Mr. Obama said he remained strongly opposed to extending tax cuts for wealthy taxpayers when they expire at the end of the year, saying only individuals earning under $250,000 should be given tax relief.
Republicans have pushed for all the tax cuts to be extended — at least temporarily — and a number of moderate Democrats have broken with Mr. Obama on the issue. GOP leaders say that raising taxes would be the wrong policy as the economy continues to struggle and unemployment is just under 10 percent.
But the president said the political standoff risked saddling middle-class taxpayers with a higher tax burden next year, and urged Republicans to compromise.
"Why hold the middle class hostage in order to do something most economists think doesn't make sense?" Mr. Obama told reporters.
On another issue, Mr. Obama confirmed that he spoke with Harvard law professor Elizabeth Warren about heading the new consumer finance watchdog agency created under Mr. Obama's financial regulatory overhaul. The outspoken Mrs. Warren was a prime advocate for the new agency, but her candidacy to head the agency faces an uncertain reception in the Senate.

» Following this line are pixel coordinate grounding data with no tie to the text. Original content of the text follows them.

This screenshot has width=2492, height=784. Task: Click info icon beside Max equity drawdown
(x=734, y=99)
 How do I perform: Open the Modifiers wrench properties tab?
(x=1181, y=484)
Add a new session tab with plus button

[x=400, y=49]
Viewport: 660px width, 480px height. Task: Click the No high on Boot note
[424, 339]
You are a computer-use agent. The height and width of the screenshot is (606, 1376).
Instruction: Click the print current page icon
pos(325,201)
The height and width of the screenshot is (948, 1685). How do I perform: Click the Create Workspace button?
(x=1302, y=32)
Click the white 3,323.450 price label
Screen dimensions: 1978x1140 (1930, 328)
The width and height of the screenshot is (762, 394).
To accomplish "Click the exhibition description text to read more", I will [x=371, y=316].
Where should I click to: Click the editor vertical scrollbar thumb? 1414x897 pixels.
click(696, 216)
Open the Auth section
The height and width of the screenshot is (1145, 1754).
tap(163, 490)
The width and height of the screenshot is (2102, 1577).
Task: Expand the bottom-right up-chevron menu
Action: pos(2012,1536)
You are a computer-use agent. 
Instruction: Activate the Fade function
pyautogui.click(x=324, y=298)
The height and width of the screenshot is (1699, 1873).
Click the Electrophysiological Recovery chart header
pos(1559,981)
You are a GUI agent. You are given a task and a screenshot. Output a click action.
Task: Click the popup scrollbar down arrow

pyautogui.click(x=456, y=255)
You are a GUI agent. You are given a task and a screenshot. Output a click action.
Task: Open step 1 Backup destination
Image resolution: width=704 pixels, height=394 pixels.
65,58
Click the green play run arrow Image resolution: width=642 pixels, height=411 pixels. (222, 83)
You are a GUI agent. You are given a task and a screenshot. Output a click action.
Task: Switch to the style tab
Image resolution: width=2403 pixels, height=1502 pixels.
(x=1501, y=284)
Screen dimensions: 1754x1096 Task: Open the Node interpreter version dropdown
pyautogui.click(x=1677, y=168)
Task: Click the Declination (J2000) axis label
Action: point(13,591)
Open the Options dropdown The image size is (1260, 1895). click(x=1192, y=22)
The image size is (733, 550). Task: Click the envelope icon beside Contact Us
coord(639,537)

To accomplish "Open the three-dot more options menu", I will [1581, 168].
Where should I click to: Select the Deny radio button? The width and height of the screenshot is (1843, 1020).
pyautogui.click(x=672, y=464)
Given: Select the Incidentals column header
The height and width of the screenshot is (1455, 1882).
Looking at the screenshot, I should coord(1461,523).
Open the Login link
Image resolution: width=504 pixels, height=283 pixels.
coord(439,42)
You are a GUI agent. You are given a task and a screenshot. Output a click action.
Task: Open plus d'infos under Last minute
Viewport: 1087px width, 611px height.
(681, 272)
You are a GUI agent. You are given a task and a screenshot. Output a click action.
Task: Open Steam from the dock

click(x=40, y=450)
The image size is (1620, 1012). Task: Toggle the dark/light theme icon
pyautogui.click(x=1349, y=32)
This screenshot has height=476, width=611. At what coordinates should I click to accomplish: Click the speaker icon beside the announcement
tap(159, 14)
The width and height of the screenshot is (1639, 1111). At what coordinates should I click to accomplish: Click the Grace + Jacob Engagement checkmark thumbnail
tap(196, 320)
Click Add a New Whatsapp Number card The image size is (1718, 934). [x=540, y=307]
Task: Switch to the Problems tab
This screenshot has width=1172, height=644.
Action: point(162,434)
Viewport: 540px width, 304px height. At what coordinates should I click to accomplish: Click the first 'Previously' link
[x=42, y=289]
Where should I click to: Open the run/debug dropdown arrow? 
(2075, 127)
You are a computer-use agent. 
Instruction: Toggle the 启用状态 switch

He also pressed for congressional action on a new $50 billion infrastructure package designed to provide more jobs and economic activity, but he refused to accept a reporter's label that the package amounted to more economic "stimulus." Republicans have hammed the president's signature $814 billion stimulus package approved early in 2009, and polls say that many voters think the plan has not delivered the payoff in new jobs that Mr. Obama and fellow Democrats had promised.
Mr. Obama did say that all his economic programs were designed to "stimulate" an economy that he repeatedly said had been mismanaged by Mr. Bush and the Republicans.
"Isn't that what I am supposed to be doing?" Mr. Obama said. "I will keep trying to stimulate growth and jobs in the country as long as I am president of the United States."
On another topic, Mr. Obama praised Mr. Bush for his outreach to Muslims in the wake of the September 11 attacks, and said some of the tension in U.S. relations with the Muslim world reflected difficult economic times.
"We must not turn on each other," he said.
Asked if he thought his administration had helped elevate the profile of an obscure Florida pastor whose threat to burn a stack of Korans on Sept. 11 has sparked international outrage, Mr. Obama said he was considering the danger the Koran-burning could pose for U.S. troops in Afghanistan and other Muslim nations.
"We can't play games here," he said.
Mr. Obama has spoken out against the Koran-burning and Defense Secretary Robert Gates called Pastor Terry Jones this week to ask him not to follow through with his threat.